### PROBLEM TO SOLVE
Return, exactly and with nothing added, the line with "You are a computer-use" together with all lines after it through the end of the data below. No pictures belong in the copy.

-=-=-

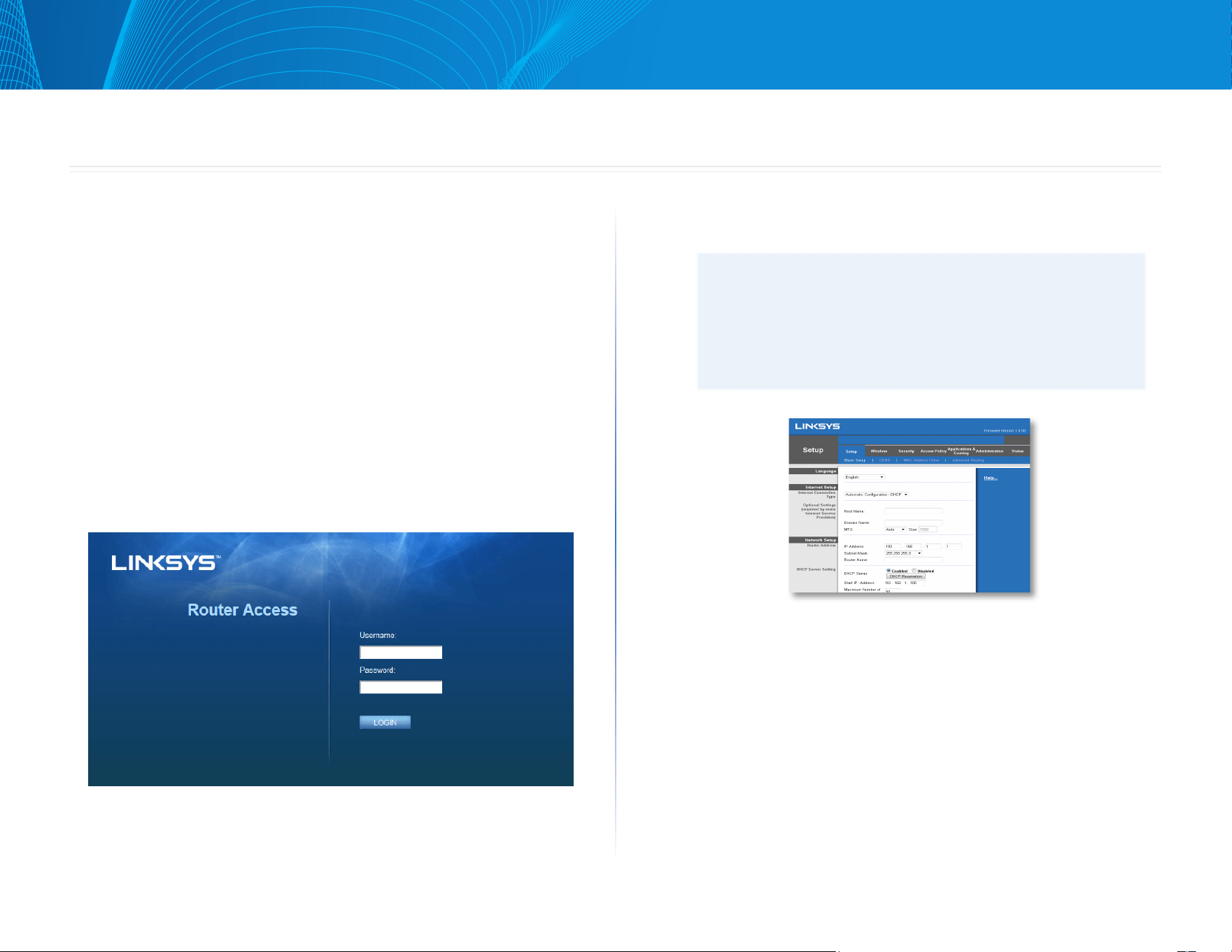Open the Subnet Mask dropdown
This screenshot has height=952, width=1232.
(x=904, y=553)
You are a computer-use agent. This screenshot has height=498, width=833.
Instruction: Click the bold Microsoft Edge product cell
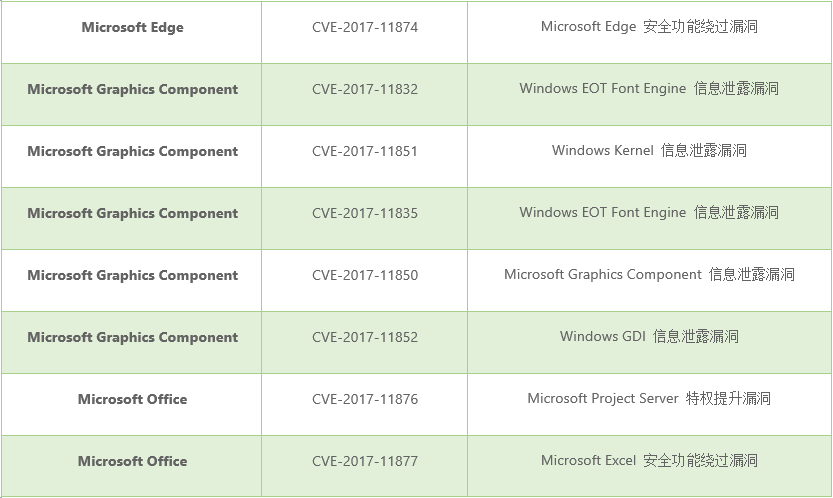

-=-=-

### WRITTEN ANSWER
You are a computer-use agent. This screenshot has height=498, width=833.
Instruction: Click the bold Microsoft Edge product cell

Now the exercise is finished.